- Instructions for the task -
Edit the stretch of the Python benchmark unit test tutorial from "How to Develop a" through "a required threshold.", putting "limit" in place of "threshold".

----- Excerpted passage -----

Python Benchmark Unit Test
You can develop a benchmark unit test by defining a unit test that calculates the execution time of a target function and asserts that it is below a threshold.
This can be used to automate performance testing to confirm target functions meet performance requirements and that code changes do not introduce regressions in performance.
In this tutorial, you will discover how to develop benchmark unit tests in Python.
Let's get started.
Need a Benchmark Unit Test
It is common to have performance requirements for Python code.
For example, we may require the execution time for a code snippet or function to be below some predefined threshold.
One way we can test an execution time performance requirement is to use unit tests.
Recall that unit tests are a programmatic way to define code requirements by executing and asserting details about the target code. Test suites can then be executed automatically and repeatedly to check code for regressions (e.g. the introduction of problems that cause tests to fail).
In computer programming, unit testing is a software testing method by which individual units of source code [...] are tested to determine whether they are fit for use. It is a standard step in development and implementation approaches such as Agile.
-- Unit testing, Wikipedia.
A unit test can be used to benchmark a target function and confirm that its overall execution time meets the requirements for the function.
This is different from regular benchmarking where the execution time is reported and compared to variations of the same target function. Instead, we are interested in an automated test of performance.
How can we use unit tests to define and enforce the performance requirements of a target function?
How to Develop a Benchmark Unit Test
We can develop a unit test that benchmarks a target function and checks that the time is below a required threshold.
This can be achieved using a common Python unit testing framework, such as the unittest module in the Python standard library.
A test can be defined that records the start time and end time around a function, and then the execution time is calculated.
The time.perf_counter() function can be used to record times as it is preferred for benchmarking given that it is non-adjustable, monotonic, and uses a high-precision clock.
For example:
...
# record start time
time_start = perf_counter()
# execute the target function
...
# calculate the execution time
time_duration = perf_counter() - time_start
You can learn more about the time.perf_counter() function for benchmarking in the tutorial:
The assertLess() or assertLessEqual() methods can be used to check if the execution time is below a required threshold in seconds.
For example:
...
# check if execution time is below a threshold in seconds
self.assertLess(time_duration, 1.0)
This allows performance requirements to be tested along with program functionality in unit tests.
Now that we know how to develop benchmark unit tests, let's look at some worked examples.
Example of Unit Testing List Functions
Before we explore an example of developing a benchmark unit test, we can first develop a classical unit test.
In this case, we will define two functions that create lists of squared integers. We will then define a new unit test class that tests each of these functions.
Firstly, we can define two functions that will be the targets of the testing.

----- Supplied data -----

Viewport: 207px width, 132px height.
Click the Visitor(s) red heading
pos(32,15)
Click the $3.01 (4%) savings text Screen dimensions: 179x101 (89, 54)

-----

- Solution -
How to Develop a Benchmark Unit Test
We can develop a unit test that benchmarks a target function and checks that the time is below a required limit.